これも養老先生流に言えば「予定を立てたり目的を持ったりすることは、未来の可能性を限定してしまう」卑屈な意識ということになります。今までこんなことをおっしゃる東大名誉教授はいらっしゃらなかったように思います。先生の本を読んでいると自分を肯定してくださっているみたいで、とても嬉しくなりました。もちろん自分の子どもにも、「勉強して○○になれ」というような助言は一切しないでおこうと思っていましたが、これで確信しました。いや、我が身を省みれば、そんなこと言えっこありません。
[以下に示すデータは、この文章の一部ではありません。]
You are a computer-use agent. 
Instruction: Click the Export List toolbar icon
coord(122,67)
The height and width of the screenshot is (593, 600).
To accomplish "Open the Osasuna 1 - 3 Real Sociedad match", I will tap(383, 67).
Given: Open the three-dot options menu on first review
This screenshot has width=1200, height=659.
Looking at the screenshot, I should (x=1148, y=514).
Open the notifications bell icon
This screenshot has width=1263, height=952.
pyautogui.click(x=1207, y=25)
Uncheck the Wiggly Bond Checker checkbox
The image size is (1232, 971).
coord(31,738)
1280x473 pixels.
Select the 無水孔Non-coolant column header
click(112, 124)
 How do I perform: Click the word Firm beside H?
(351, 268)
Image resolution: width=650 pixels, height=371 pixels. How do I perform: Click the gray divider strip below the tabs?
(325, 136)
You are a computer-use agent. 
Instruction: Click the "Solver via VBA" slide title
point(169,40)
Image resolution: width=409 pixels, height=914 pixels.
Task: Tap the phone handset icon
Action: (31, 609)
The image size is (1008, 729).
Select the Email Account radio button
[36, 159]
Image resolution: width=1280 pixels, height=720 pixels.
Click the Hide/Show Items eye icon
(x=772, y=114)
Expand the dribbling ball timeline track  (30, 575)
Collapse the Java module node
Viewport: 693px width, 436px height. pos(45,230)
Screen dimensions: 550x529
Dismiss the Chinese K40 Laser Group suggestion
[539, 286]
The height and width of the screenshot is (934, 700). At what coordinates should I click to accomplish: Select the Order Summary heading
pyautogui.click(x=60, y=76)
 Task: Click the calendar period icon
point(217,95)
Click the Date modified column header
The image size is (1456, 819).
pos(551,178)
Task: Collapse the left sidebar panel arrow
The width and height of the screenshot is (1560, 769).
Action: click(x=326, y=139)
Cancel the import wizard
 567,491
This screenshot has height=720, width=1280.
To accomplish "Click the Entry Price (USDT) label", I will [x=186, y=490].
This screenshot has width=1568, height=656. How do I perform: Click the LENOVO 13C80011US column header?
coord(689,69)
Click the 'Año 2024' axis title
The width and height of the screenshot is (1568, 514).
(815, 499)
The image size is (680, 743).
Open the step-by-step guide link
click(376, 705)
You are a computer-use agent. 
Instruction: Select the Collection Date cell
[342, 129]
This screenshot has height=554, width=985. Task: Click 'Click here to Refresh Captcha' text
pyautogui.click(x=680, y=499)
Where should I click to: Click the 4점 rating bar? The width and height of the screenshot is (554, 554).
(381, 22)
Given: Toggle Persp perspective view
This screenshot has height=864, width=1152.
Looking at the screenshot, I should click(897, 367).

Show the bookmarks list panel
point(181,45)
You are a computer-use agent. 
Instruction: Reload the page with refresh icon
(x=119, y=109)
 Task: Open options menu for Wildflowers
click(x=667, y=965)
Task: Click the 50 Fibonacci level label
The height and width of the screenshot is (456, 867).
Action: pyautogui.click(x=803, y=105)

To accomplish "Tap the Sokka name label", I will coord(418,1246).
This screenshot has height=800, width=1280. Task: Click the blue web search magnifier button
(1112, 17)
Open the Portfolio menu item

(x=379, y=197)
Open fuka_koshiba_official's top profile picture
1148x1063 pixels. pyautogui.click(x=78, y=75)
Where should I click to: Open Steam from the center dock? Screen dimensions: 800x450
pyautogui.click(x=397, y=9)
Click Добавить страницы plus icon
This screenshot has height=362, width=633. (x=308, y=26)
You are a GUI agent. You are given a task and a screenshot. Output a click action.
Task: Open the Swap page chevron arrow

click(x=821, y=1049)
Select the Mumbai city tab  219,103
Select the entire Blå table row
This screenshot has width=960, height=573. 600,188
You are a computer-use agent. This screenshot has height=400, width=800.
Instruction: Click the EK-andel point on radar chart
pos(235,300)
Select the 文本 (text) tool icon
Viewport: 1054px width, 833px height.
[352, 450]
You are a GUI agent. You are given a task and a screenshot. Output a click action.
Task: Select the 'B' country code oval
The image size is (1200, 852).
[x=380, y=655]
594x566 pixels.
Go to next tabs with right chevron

養老先生によると、こういった疑問・矛盾は、すべて人間の脳(=意識)の産物なんだそうです。人間の社会は、特に都会になるほど、人の意識(=脳)によって作られたモノや制度(=人工物)で埋め尽くされていく。人工物というのは自然のものではないから、つまり文字通り「不自然」なものをたくさん作ってしまう。すると不自然なものができ過ぎて、それを不自然と感じる意識すら制御されてしまい、いよいよ窮屈な状況をつくり出しているのではないか??? それは実感として思います。
最後に、本の中で印象に残った言葉をひとつ。
「波や地面、虫など何でもいいのですが、
 人間が意識してつくったものでないものを
 一日に一回、十五分でも結構ですから、
 見てほしいということです」
意識を持ってしまった人間が、今さら自然に帰ることはできませんが、こんな意識を持った生き物は広い宇宙では、あくまでも超少数派だという意識は持っておいたほうがよさそうです。